Arid and semiarid ecosystems make up approximately 41% of Earth’s terrestrial surface and are suggested to regulate the trend and interannual variability of the global terrestrial carbon (C) sink. Biological soil crusts (biocrusts) are common dryland soil surface communities of bryophytes, lichens, and/or cyanobacteria that bind the soil surface together and that may play an important role in regulating the climatic sensitivity of the dryland C cycle. Major uncertainties exist in our understanding of the interacting effects of changing temperature and moisture on CO₂ uptake (photosynthesis) and loss (respiration) from biocrust and sub-crust soil, particularly as related to biocrust successional state.
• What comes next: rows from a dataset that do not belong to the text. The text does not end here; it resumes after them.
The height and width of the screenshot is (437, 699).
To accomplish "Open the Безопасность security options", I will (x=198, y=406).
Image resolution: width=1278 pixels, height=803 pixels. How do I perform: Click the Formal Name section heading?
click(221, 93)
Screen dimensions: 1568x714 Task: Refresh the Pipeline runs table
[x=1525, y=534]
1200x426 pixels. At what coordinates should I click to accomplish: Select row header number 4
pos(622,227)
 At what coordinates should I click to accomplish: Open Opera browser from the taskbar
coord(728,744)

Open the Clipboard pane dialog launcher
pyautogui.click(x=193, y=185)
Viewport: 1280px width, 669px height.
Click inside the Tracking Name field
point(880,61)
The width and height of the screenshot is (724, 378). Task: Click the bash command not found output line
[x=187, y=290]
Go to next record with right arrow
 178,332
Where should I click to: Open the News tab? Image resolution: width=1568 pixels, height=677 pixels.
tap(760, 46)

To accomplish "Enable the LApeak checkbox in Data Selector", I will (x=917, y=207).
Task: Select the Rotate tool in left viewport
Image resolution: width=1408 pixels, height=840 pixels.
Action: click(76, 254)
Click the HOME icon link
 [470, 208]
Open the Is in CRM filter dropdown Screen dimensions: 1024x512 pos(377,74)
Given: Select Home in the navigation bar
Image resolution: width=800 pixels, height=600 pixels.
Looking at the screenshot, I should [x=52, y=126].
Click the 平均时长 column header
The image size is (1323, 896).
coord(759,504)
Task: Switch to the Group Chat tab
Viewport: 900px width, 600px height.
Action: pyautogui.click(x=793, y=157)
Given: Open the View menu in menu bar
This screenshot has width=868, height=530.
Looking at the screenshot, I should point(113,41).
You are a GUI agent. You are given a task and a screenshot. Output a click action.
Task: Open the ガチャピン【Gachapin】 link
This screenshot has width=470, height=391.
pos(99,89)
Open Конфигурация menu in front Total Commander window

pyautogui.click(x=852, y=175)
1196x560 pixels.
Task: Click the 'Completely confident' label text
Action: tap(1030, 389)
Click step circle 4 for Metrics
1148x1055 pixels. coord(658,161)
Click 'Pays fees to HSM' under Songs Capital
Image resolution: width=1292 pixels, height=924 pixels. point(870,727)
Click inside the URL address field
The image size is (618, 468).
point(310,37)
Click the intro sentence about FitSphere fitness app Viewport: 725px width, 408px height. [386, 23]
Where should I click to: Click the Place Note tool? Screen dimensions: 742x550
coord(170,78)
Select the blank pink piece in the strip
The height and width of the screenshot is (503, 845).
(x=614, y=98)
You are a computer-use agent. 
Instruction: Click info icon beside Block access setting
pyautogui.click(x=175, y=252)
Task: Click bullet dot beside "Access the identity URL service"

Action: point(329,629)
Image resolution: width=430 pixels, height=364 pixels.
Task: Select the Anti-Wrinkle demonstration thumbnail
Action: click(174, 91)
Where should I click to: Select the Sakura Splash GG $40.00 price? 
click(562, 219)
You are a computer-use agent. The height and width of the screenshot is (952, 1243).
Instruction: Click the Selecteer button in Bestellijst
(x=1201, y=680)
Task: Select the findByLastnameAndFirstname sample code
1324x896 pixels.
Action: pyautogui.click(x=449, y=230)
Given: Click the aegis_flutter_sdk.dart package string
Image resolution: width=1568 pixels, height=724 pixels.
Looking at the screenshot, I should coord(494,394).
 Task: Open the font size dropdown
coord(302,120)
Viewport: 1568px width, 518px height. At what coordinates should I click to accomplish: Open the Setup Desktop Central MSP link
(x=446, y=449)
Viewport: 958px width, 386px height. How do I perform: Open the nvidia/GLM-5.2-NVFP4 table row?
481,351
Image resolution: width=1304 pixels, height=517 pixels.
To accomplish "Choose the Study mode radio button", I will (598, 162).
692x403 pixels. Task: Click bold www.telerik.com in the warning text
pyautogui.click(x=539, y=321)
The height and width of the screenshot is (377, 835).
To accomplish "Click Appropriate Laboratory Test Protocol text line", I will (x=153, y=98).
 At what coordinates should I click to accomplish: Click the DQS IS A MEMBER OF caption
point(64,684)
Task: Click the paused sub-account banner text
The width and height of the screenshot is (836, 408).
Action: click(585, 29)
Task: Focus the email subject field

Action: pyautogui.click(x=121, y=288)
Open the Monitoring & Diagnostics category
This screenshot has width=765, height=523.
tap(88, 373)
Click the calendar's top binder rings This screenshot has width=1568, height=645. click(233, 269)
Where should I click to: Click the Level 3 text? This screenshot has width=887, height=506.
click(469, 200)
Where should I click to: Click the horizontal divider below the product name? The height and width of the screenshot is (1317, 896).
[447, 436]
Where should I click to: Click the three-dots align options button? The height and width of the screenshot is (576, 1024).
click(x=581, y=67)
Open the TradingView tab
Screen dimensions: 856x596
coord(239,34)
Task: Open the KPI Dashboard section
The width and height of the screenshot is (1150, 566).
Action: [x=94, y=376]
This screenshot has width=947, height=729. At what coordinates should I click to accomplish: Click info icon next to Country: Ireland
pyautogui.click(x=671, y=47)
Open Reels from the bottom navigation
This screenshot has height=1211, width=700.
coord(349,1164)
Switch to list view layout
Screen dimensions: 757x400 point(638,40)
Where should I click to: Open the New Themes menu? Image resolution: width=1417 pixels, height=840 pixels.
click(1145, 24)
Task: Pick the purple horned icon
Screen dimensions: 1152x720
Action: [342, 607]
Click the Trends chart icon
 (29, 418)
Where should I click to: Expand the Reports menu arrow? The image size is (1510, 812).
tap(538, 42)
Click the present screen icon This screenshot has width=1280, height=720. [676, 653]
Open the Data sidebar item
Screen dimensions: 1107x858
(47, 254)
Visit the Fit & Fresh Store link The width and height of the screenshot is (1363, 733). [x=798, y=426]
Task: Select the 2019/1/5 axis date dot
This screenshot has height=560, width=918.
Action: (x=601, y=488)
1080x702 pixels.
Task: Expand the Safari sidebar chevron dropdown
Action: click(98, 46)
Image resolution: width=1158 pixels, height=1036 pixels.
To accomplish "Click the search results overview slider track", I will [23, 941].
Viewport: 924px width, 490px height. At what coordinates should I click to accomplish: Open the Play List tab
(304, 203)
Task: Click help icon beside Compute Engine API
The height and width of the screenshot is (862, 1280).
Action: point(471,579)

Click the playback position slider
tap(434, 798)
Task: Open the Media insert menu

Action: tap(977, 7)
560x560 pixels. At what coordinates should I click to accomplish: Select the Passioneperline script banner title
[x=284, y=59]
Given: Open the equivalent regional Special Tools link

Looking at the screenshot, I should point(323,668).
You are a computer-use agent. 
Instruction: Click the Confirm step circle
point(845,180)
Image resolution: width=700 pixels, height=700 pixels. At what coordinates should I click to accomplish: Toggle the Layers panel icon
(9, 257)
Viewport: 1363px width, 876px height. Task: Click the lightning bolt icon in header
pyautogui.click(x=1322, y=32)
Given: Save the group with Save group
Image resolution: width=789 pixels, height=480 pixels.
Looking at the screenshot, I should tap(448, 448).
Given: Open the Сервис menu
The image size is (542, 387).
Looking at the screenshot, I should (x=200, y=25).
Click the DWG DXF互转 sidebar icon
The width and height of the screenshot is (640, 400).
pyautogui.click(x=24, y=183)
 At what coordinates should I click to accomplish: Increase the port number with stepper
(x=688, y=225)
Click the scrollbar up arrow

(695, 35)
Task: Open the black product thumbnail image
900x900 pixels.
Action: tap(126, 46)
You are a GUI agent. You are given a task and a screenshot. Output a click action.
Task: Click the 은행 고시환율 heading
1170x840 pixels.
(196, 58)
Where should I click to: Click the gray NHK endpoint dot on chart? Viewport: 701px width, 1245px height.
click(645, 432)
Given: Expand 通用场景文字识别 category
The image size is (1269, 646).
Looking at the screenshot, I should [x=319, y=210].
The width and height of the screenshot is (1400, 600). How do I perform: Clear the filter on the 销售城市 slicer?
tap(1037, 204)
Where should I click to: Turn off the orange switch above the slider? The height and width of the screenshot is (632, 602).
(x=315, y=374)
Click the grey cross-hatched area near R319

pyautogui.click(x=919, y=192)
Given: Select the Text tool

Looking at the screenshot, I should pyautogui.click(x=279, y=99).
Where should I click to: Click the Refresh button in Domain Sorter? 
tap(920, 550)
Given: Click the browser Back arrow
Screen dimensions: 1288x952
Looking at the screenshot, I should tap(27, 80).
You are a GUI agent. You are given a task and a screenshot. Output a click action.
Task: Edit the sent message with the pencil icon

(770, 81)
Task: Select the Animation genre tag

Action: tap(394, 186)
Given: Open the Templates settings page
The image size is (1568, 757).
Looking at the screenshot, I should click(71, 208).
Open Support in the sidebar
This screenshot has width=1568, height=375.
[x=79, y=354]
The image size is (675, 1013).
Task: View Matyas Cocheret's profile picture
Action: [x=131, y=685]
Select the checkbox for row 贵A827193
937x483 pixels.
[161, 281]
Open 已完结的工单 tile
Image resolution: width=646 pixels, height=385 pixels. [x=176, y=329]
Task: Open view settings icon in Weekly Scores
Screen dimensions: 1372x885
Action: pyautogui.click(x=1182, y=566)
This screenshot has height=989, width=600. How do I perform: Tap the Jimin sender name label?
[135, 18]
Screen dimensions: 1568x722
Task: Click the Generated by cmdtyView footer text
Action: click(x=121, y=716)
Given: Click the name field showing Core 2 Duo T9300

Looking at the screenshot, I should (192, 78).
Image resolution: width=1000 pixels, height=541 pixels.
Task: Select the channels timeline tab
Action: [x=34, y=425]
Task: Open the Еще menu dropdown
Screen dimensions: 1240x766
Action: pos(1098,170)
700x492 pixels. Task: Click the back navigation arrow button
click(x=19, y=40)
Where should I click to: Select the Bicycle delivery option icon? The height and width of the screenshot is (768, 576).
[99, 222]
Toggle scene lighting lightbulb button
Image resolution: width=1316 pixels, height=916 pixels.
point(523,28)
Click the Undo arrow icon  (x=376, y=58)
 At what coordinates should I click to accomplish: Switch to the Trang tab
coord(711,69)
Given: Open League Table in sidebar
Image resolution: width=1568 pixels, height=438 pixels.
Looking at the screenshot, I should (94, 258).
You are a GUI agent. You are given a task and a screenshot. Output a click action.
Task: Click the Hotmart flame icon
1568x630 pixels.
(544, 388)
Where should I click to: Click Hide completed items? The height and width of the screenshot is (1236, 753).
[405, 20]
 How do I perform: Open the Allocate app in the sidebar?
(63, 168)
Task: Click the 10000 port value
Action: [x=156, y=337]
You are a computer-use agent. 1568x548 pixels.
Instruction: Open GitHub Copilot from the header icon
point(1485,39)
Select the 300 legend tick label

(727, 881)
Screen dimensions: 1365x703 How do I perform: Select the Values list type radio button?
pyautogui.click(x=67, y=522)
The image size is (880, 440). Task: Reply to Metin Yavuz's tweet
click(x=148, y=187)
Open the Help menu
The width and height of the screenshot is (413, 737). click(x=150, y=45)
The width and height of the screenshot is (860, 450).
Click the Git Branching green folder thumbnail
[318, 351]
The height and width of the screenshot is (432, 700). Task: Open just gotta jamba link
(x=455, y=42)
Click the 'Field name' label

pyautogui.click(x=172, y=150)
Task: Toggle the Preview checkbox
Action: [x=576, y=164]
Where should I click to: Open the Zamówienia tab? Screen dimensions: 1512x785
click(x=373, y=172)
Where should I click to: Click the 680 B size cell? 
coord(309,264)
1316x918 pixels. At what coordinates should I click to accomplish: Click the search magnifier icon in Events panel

Here, we used a mesocosm approach to assess how biocrust successional states related to climate treatments. We subjected bare soil (Bare), early successional lightly pigmented cyanobacterial biocrust (Early), and late successional darkly pigmented moss-lichen biocrust (Late) to either ambient or + 5°C above ambient soil temperature for 84 days. Under ambient temperatures, Late biocrust mesocosms showed frequent net uptake of CO₂, whereas Bare soil, Early biocrust, and warmed Late biocrust mesocosms mostly lost CO₂ to the atmosphere. The inhibiting effect of warming on CO₂ exchange was a result of accelerated drying of biocrust and soil. We used these data to parameterize, via Bayesian methods, a model of ecosystem CO₂ fluxes, and evaluated the model with data from an autochamber CO₂ system at our field site on the Colorado Plateau in SE Utah. In the context of the field experiment, the data underscore the negative effect of warming on fluxes both biocrust CO₂ uptake and loss—which, because biocrusts are a dominant land cover type in this ecosystem, may extend to ecosystem-scale C cycling.